### ACTIVITY
Copy every line of the entries that includes the word "section".

***** EXERCISE DATA

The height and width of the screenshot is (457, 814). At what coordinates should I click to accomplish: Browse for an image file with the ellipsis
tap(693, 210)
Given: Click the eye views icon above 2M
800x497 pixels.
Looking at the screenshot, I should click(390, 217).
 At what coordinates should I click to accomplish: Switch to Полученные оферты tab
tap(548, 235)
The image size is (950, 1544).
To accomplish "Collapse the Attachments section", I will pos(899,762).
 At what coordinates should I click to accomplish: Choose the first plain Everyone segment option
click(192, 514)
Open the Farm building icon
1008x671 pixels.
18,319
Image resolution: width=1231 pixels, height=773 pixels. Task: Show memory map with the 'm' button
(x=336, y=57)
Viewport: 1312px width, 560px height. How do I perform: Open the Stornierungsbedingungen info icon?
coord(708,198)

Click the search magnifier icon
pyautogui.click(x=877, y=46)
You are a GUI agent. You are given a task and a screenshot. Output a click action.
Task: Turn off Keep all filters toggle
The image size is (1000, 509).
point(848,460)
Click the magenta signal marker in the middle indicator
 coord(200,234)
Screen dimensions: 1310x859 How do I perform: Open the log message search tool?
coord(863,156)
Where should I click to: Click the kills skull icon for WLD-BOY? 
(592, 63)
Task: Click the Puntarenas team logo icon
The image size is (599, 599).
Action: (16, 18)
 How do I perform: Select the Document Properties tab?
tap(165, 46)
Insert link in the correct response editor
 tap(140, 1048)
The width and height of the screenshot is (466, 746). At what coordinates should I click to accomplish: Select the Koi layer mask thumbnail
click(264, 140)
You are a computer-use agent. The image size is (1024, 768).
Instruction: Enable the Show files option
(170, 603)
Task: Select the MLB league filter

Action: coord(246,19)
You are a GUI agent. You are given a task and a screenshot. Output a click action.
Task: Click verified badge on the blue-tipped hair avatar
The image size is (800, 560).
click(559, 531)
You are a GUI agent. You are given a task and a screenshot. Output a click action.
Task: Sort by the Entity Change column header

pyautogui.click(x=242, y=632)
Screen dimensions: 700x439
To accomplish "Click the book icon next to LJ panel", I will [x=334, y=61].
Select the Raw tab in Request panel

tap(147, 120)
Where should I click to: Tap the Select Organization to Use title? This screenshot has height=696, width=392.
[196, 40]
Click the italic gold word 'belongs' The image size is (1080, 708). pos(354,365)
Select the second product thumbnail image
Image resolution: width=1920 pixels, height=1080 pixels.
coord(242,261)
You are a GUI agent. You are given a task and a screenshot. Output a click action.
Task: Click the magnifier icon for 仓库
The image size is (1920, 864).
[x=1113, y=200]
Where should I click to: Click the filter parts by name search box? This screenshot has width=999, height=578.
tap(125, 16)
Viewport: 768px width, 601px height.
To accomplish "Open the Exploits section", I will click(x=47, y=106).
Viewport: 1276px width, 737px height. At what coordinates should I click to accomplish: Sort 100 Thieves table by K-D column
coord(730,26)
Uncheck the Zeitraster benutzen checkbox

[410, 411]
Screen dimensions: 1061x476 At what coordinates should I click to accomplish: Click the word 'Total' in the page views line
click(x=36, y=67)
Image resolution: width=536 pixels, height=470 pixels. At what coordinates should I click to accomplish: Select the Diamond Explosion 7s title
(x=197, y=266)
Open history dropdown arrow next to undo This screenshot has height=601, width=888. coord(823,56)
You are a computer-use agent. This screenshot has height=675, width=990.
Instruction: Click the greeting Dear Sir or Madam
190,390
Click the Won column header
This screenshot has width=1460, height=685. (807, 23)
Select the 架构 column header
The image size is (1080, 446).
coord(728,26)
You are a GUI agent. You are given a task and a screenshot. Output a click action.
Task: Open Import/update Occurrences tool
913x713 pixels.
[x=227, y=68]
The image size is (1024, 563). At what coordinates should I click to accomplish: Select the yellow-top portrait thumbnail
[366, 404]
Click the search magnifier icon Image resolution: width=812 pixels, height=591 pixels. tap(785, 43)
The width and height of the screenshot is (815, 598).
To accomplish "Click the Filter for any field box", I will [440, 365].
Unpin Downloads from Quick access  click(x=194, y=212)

**********

### WORKED SOLUTION
To accomplish "Collapse the Attachments section", I will pos(899,762).
To accomplish "Open the Exploits section", I will click(x=47, y=106).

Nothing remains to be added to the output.